Octocode — code research, not just code search
Reach for Octocode when you need Claude Code to understand an unfamiliar codebase, not just grep it. It wires GitHub search, local filesystem, and package-registry lookups (npm, PyPI) into one research loop, so the model can trace how a pattern is actually used across repos before it writes anything.
It's a stdio server (npx octocode-mcp@latest) authenticating via a GitHub OAuth device flow — run octocode login once, and it supports GitHub Enterprise via --hostname. It's community-built and exposes 14 tools, which is a real chunk of your budget. Justify it: keep it when your work is reading and comprehending large or foreign codebases; skip it if GitHub's server already covers your day-to-day.
Package Registry MCP — the cheap, obvious win
Add Package Registry MCP so Claude Code stops guessing at version numbers and dependency names.
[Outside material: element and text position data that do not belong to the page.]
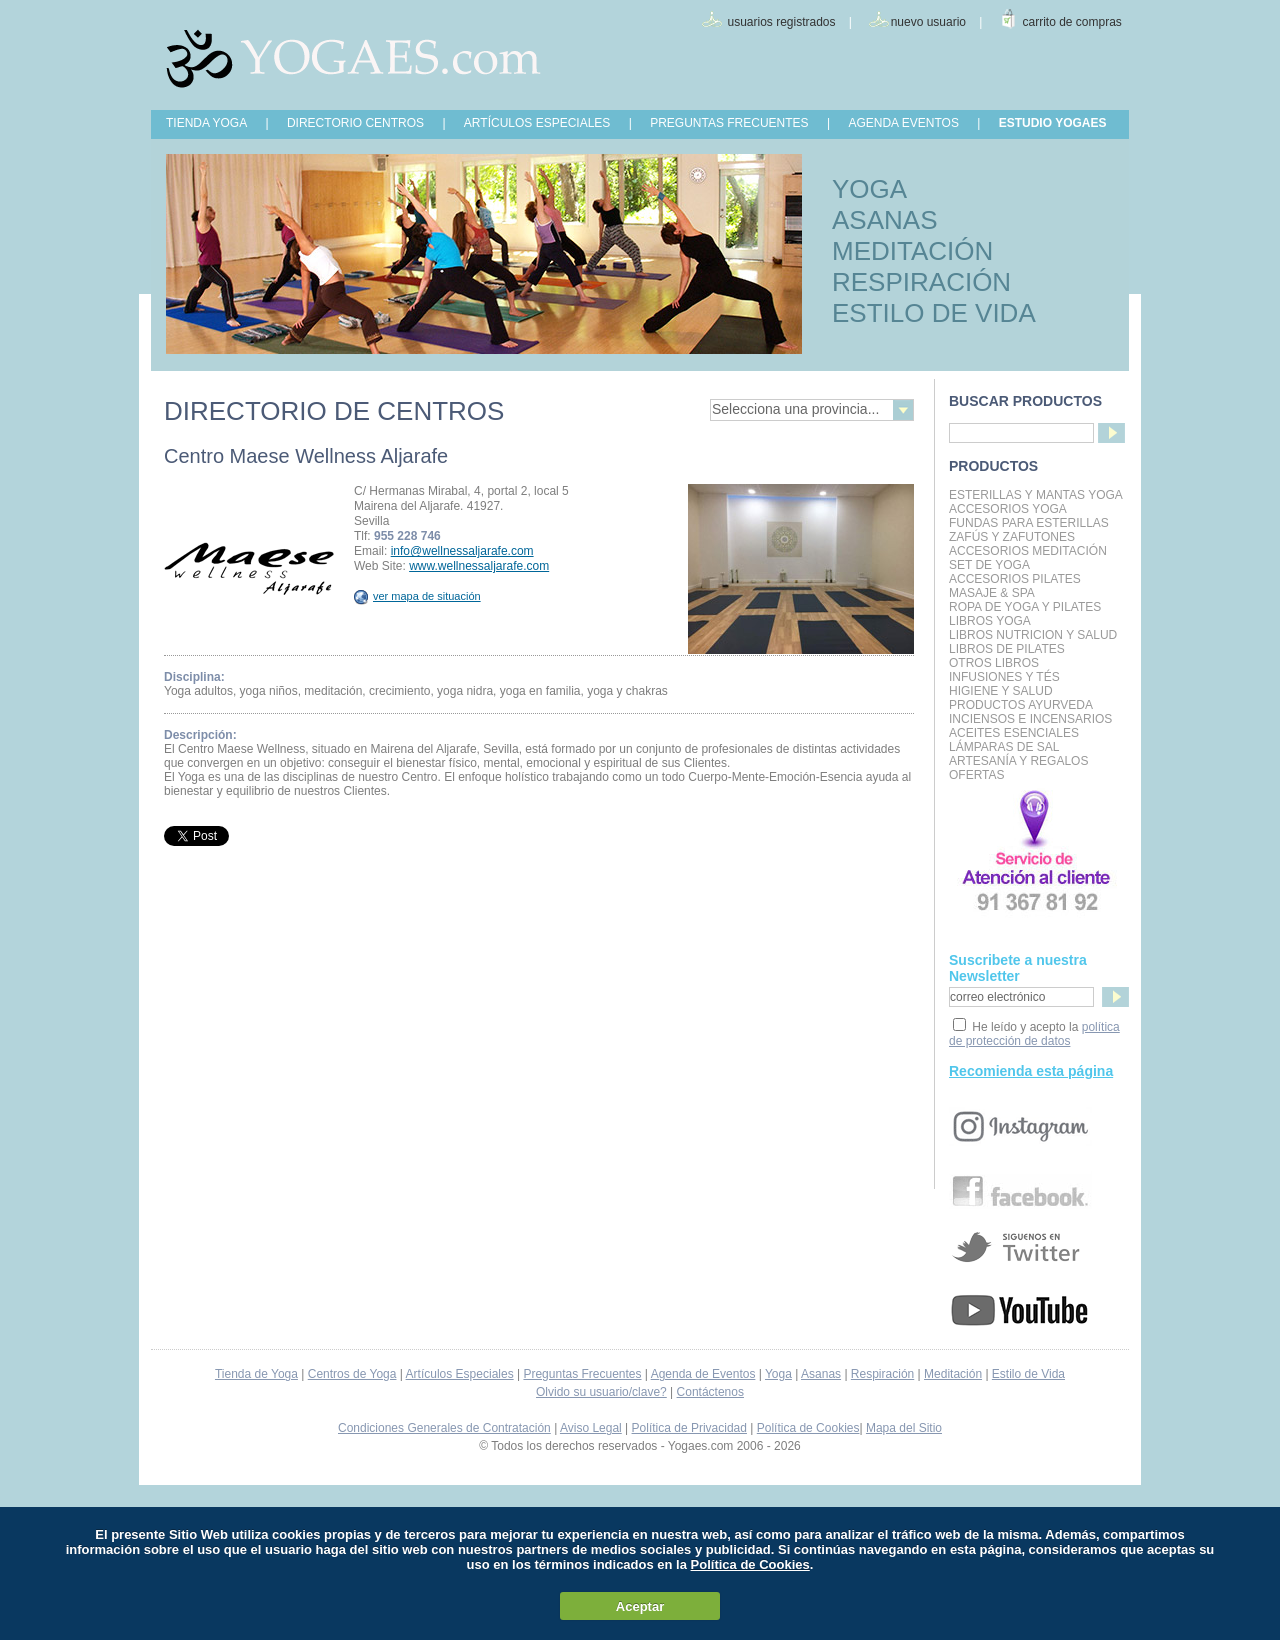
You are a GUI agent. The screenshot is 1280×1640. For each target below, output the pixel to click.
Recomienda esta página (1031, 1071)
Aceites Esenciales (1014, 733)
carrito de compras (1072, 22)
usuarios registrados (781, 22)
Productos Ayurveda (1021, 705)
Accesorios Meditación (1028, 551)
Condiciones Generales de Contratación (444, 1428)
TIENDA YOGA (206, 123)
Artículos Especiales (460, 1374)
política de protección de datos (1034, 1034)
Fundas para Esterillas (1029, 523)
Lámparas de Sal (1004, 747)
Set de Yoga (989, 565)
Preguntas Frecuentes (582, 1374)
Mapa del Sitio (904, 1428)
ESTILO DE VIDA (934, 313)
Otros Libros (994, 663)
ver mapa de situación (417, 596)
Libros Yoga (990, 621)
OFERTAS (977, 775)
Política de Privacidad (689, 1428)
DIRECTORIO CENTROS (355, 123)
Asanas (821, 1374)
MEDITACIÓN (912, 251)
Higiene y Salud (1001, 691)
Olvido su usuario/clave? (601, 1392)
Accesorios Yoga (1008, 509)
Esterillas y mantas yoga (1036, 495)
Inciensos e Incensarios (1030, 719)
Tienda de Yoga (256, 1374)
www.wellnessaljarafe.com (479, 566)
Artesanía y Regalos (1018, 761)
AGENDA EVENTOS (903, 123)
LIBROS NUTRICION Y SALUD (1033, 635)
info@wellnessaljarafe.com (462, 551)
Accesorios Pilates (1015, 579)
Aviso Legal (591, 1428)
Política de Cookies (808, 1428)
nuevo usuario (928, 22)
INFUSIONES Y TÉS (1004, 677)
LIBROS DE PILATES (1007, 649)
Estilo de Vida (1028, 1374)
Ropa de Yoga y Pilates (1025, 607)
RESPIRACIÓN (921, 282)
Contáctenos (710, 1392)
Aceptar (640, 1606)
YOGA (869, 189)
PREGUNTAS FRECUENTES (729, 123)
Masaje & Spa (992, 593)
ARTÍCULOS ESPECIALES (537, 123)
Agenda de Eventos (703, 1374)
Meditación (953, 1374)
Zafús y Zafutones (1012, 537)
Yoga (778, 1374)
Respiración (882, 1374)
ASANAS (885, 220)
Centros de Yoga (352, 1374)
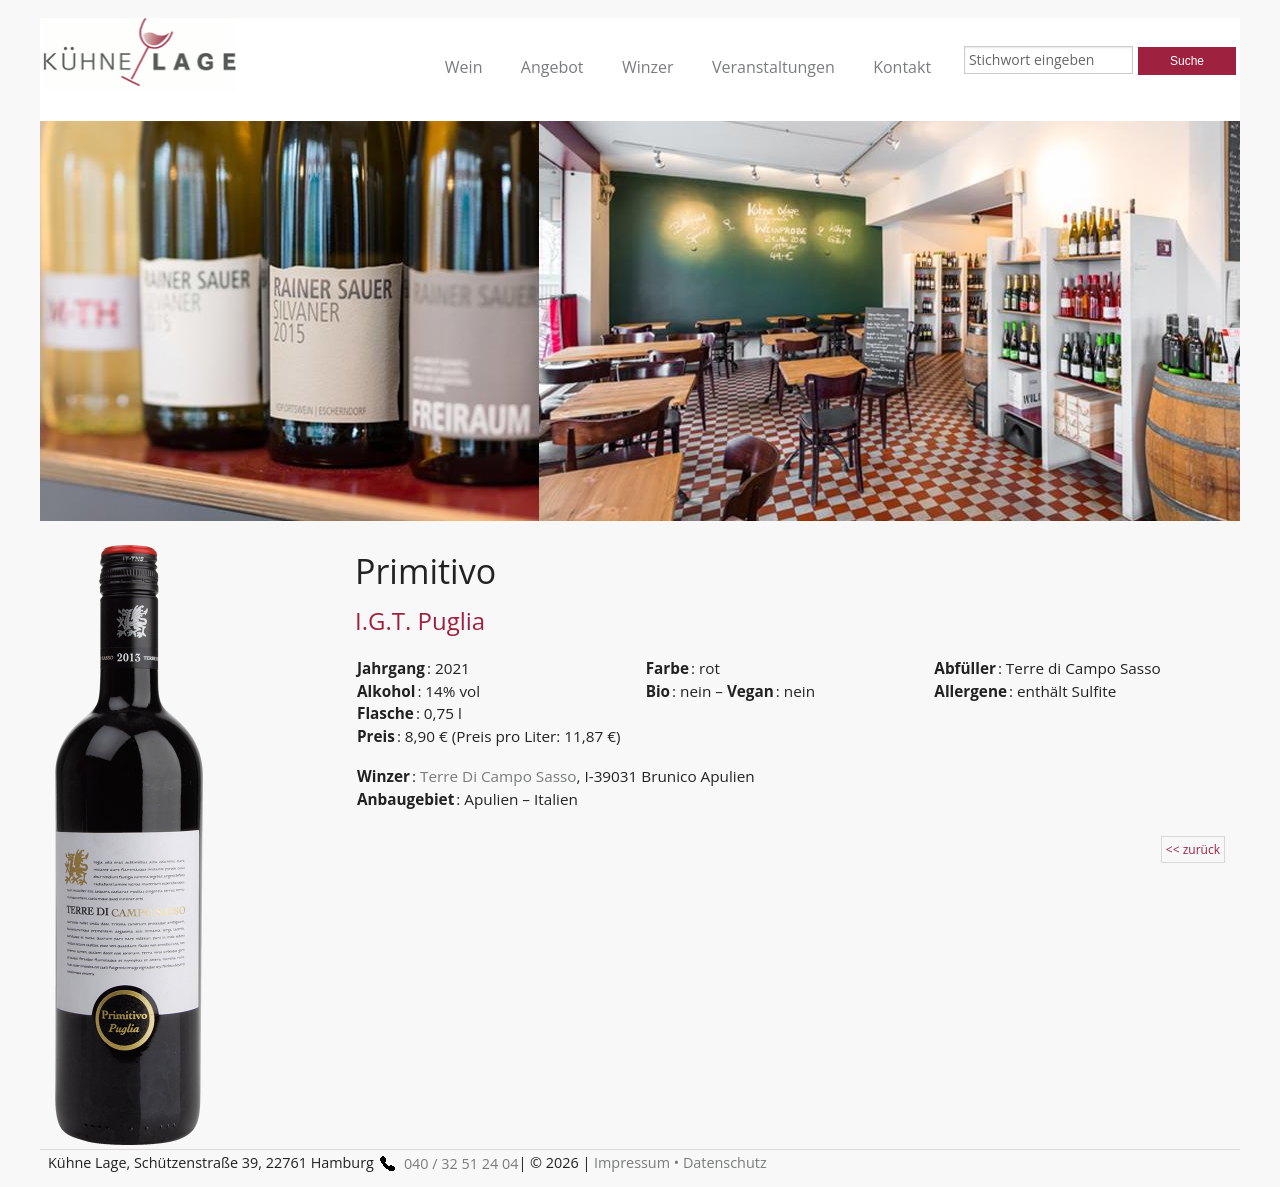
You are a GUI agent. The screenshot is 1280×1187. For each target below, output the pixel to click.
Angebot (552, 67)
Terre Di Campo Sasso (498, 776)
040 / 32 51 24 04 (446, 1163)
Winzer (648, 67)
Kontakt (902, 67)
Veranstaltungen (773, 67)
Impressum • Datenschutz (680, 1162)
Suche (1187, 61)
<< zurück (1193, 849)
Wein (464, 67)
It searches npm, crates.io, NuGet, PyPI, and Go registries — plus GitHub Security Advisories — for current package info the model otherwise hallucinates from stale training data.
It's stdio, community-maintained, and needs no auth (npx package-registry-mcp). At 16 tools it's not free budget-wise, but the payoff is concrete: correct versions in your package.json, and a real vulnerability check before you pin a dependency. This is the one I'd add second, right after GitHub.
Two situational picks: Anyquery and Graphlit
Add these only when the job actually calls for them — both are heavier than they look. Anyquery lets Claude Code run SQL over files, databases, and 40+ apps (GitHub, Notion, Chrome, Todoist). It's a stdio, no-auth Go binary (brew install anyquery). The sharp edge: its executeQuery tool can run INSERT/UPDATE/DELETE on sources that support writes, so the model can mutate connected data. Point it at read-only sources unless you mean it.
Graphlit is a RAG/ingestion server — pull in and search content from Slack, Discord, Google Drive, GitHub, Jira, and Linear. It's stdio but needs Graphlit API credentials (org ID, environment ID, JWT secret) and ships 26 tools, which by itself is most of your budget. Only add it if cross-source retrieval is the task; otherwise it drowns out everything else.
Quick comparison
| Server | Official? | Transport | Auth | Tools | Add it when |
|---|---|---|---|---|---|
| GitHub | Official | stdio (Docker) | PAT / OAuth (remote) | ~toolsets | Claude Code touches your repos |
| GitMCP | Community | remote SSE | None | 7 | Library docs / stopping hallucinations |
| Octocode | Community | stdio | GitHub OAuth | 14 | Researching unfamiliar codebases |
| Package Registry | Community | stdio | None | 16 | Correct versions + advisories |
| Anyquery | Community | stdio | None | few | SQL across files/apps (writes possible) |
| Graphlit | Community | stdio | API keys | 26 | Cross-source RAG is the job |
What to skip (and how to add these)
Skip anything that duplicates a tool you already have, and skip the 20-plus-tool servers unless they're your main workflow — two of them and you've blown the budget with nothing left for GitHub. Skip "kitchen-sink" servers that bundle a dozen unrelated integrations; you pay attention-tax on every tool whether you use it or not.
To install, use claude mcp add for a quick global add, or commit a project-level .mcp.json so your team shares the same setup — see how to add an MCP server for both. Browse the full best MCP servers list or the servers for coding agents cut if your stack differs, and check the Claude client hub for config paths across the Claude family. My default starter set for Claude Code: GitHub + Package Registry + GitMCP — three servers, well under budget, and it fixes the failures you hit most.